Terms of use for our web-based services

  1.  Introduction
    1. eltalking is a trading name of elconsulting Cambridge Limited.  These terms of use apply to your access to and your use of the know-how (know-how) and materials (materials) on our eltalking website.
  2.  Authority and/or licence to access and use the know-how and materials
    1. We authorise and/or licence you and your UK based employees to access and use the know-how and materials on our website.
    2. This authority and/or licence will start when you pay us the initial cost and /or licence fee and will end if:
      1. The period of your subscription expires without your agreeing to renew the licence on the terms and for the licence fee then applying; or
      2. This licence is terminated under clause 8.
    3. You may search and view the know-how and the materials only for your own use.
    4. Unless we otherwise agree in writing this licence does not authorise any of your employees who are based outside the UK to access and use the know-how and materials on our eltalking website.
  3.  Your obligations
    1. You will take reasonable steps to ensure that your employees comply with the terms of use for our website in this agreement and do not:
      1. Copy, print out or otherwise reproduce any know-how nor any materials, except as permitted under this agreement or authorised by us in writing;
      2. Make any part of the Know-how or the Materials available to anyone who is not one of your employees; or
      3. Purport to assign or otherwise dispose of your rights under this authority.

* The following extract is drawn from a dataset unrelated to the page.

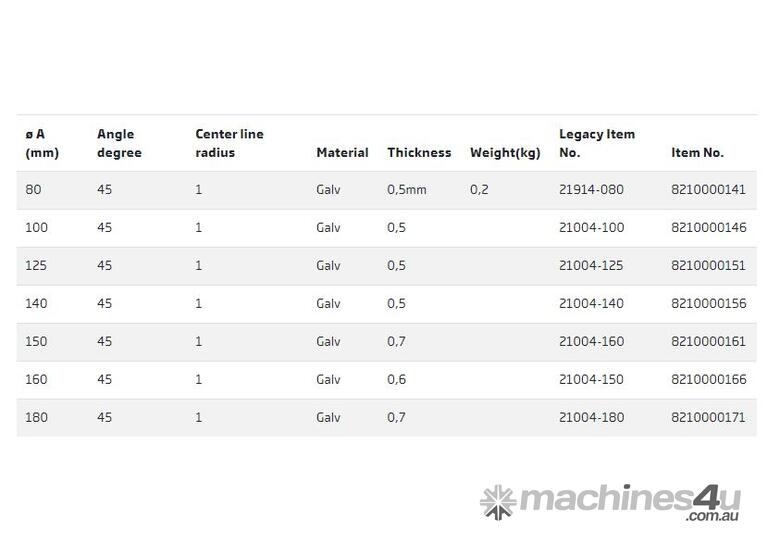Select the Weight(kg) column header
This screenshot has width=780, height=550.
coord(505,153)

    2. You will take reasonable steps to ensure that nobody other than your employees accesses the know-how and materials using accounts created with your username and password.
    3. You acknowledge and agree that we own all intellectual property rights in the know-how and materials. Except as expressly stated in this agreement, this licence/authority does not grant you any rights to, or in, patents, copyrights, database rights, trade secrets, trade names, trademarks (whether registered or unregistered), or any other rights or licences in respect of the know-how, materials or any related documentation.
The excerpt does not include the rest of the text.